── Selected excerpt ──

The name of JR’s boat is Utopia and is officially listed as a 65-foot staysail schooner. It was designed and built in 1946 by Fred J Peterson, the owner of the famed shipbuilding firm, Peterson Builders, Inc. in Sturgeon Bay, Wisconsin, as his personal yacht. Fred’s vision for Utopia was for a boat that could cruise for extended periods of time. Utopia first sailed in 1947 across the Atlantic and back, and in 1956, Fred and his crew took her on a 3-year round-the-world cruise that included stops at ports in the Azores, Tangiers, Gibraltar, Canary Islands, Trinidad, Havana, Tonga, Galapagos, the Solomon Islands, New Guinea and spent several months in Malaysia. It is estimated Utopia has logged more than 60,000 miles.

JR told me he’d had his eye on this ship for years, but the first time it became available it needed so much hull work that he passed on the opportunity. In 2016 the Peterson family donated the boat to the Inland Seas Education Association in Suttons Bay, MI. Work began on the hull and other parts of the boat by Seefeld Boatworks. Extensive pictures of the project can be found here. Several years later, with the onset of the COVID pandemic, sailing enrollment significantly dropped off. Around that time the US Coast Guard requested that some structural modifications be made to the vessel to increase its safety for student sailors. Consequently, the Education Association found that continued financial investment in this boat was no longer practical and/or mission advancing. When they put Utopia up for sale, JR noticed it was again available. It was then that he and his wife discussed it and finally, after JR dreamed about the boat for more than 30 years, they acquired it.

───
── Available data ──

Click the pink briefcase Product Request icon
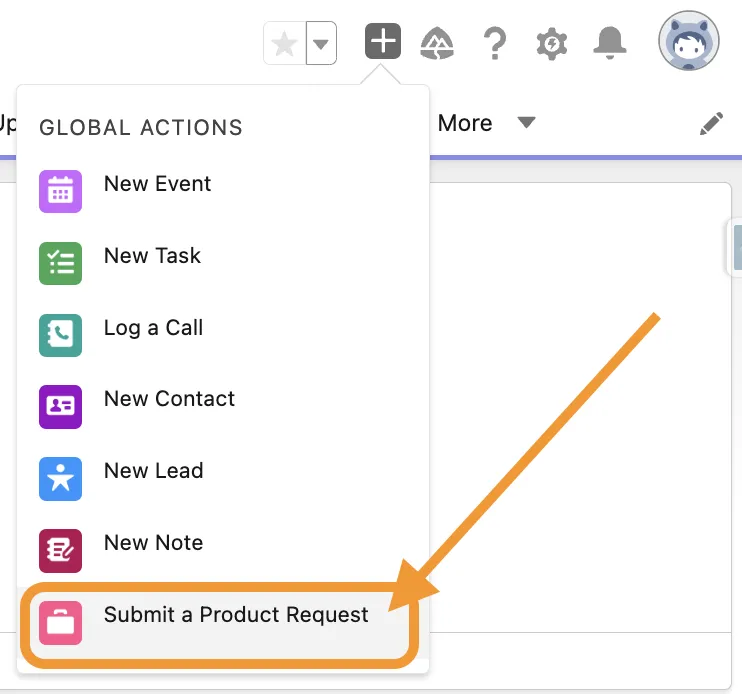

───

**Your instructions**
Answer these questions from the text about the schooner Utopia.
(a) In what year did Utopia first sail, and where did it go on that trip?
(b) Who donated the boat to the Inland Seas Education Association, and in what year?
(c) Which firm did the work on the hull?

**Finished exercise**
(a) 1947, across the Atlantic and back.
(b) The Peterson family, in 2016.
(c) Seefeld Boatworks.